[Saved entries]
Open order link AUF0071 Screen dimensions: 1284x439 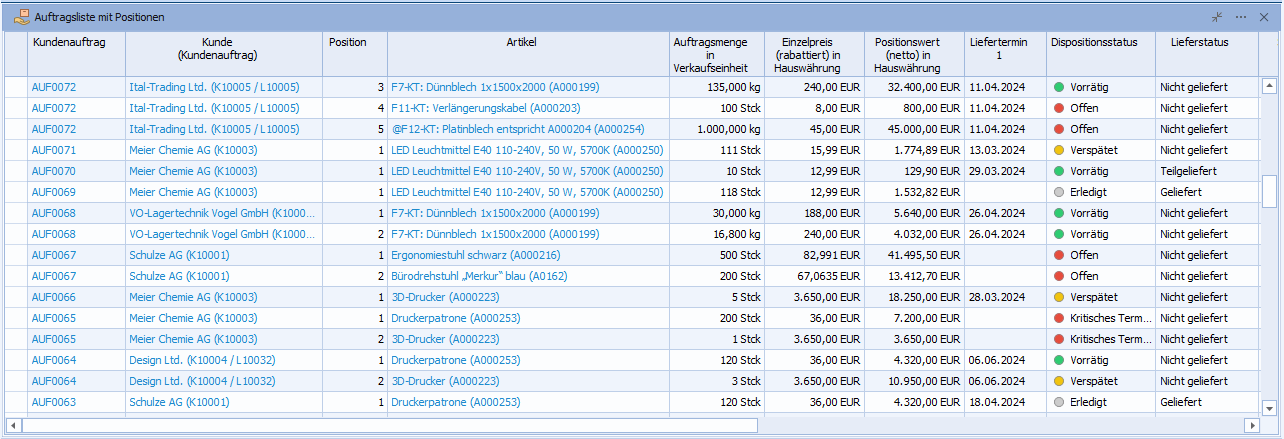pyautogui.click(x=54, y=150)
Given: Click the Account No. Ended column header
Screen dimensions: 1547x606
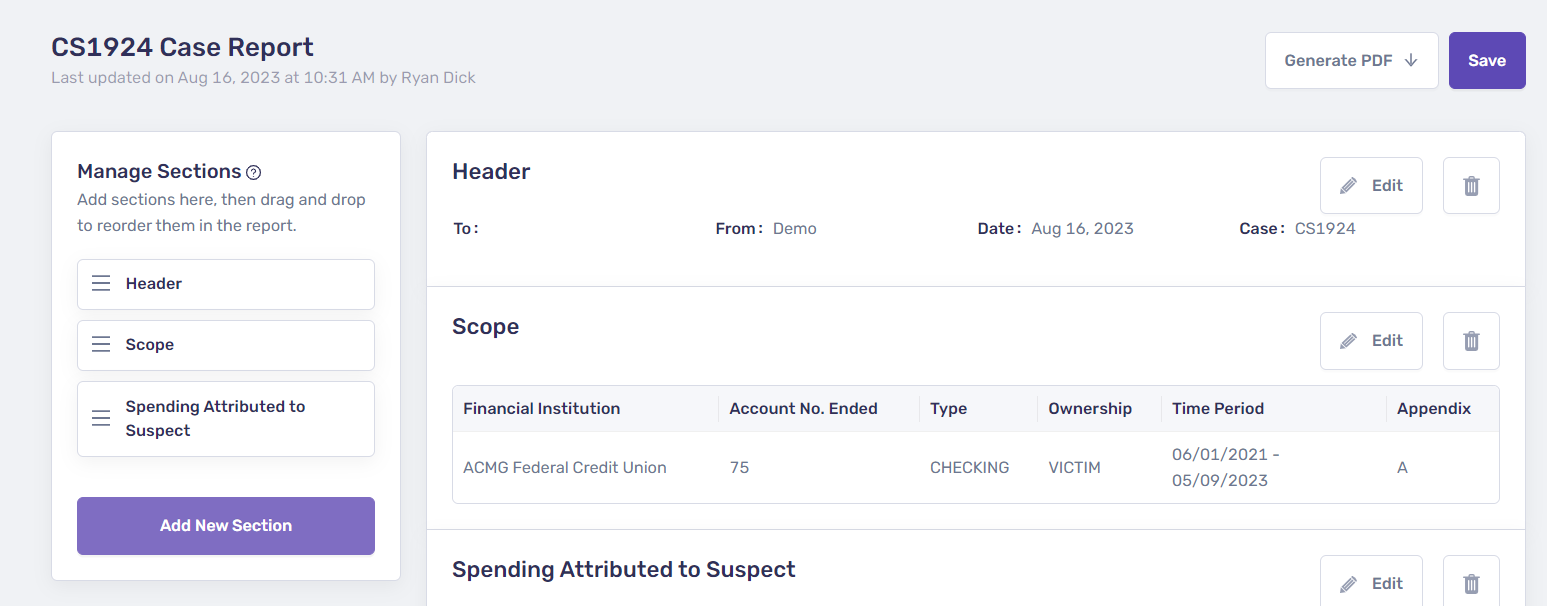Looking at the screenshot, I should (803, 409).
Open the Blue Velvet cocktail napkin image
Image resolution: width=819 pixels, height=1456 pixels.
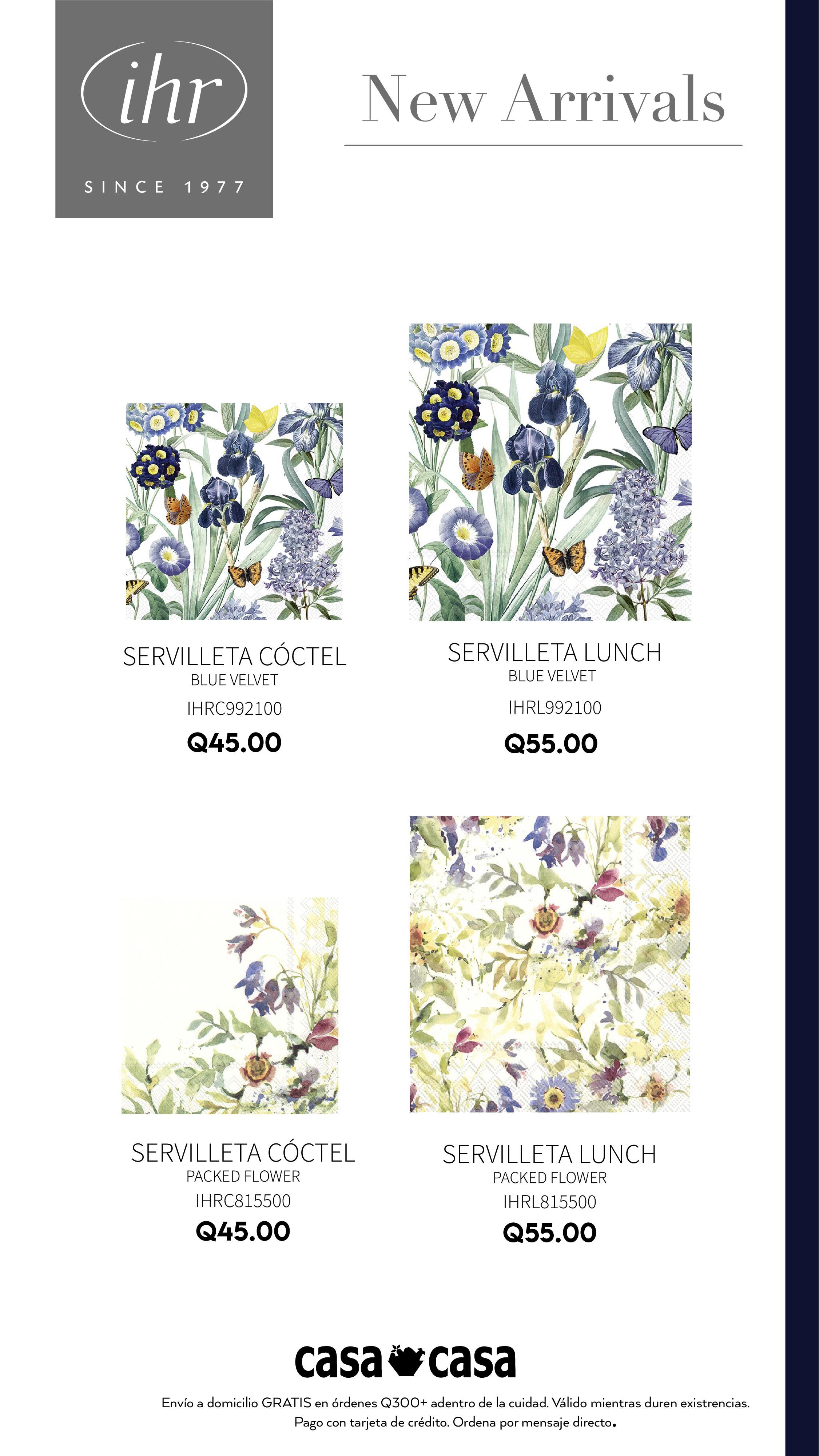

--

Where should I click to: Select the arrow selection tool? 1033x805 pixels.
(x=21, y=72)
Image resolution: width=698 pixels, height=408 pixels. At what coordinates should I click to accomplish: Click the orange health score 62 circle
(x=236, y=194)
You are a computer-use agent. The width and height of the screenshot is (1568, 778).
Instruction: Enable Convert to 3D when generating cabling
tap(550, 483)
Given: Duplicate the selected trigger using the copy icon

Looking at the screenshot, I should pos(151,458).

==

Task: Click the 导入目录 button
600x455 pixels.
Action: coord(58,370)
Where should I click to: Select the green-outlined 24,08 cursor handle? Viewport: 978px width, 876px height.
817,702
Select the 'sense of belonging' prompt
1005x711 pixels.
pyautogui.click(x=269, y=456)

▶ [Work task]
Would you copy, word for word, only the lines above from the one containing "Given: Click the" through the one containing "Image resolution: width=819", both included, and please leave out the pictures?

▶ [Written answer]
Given: Click the Account No. Ended column header
Screen dimensions: 1547x606
Looking at the screenshot, I should (803, 409).
Open the Blue Velvet cocktail napkin image
Image resolution: width=819 pixels, height=1456 pixels.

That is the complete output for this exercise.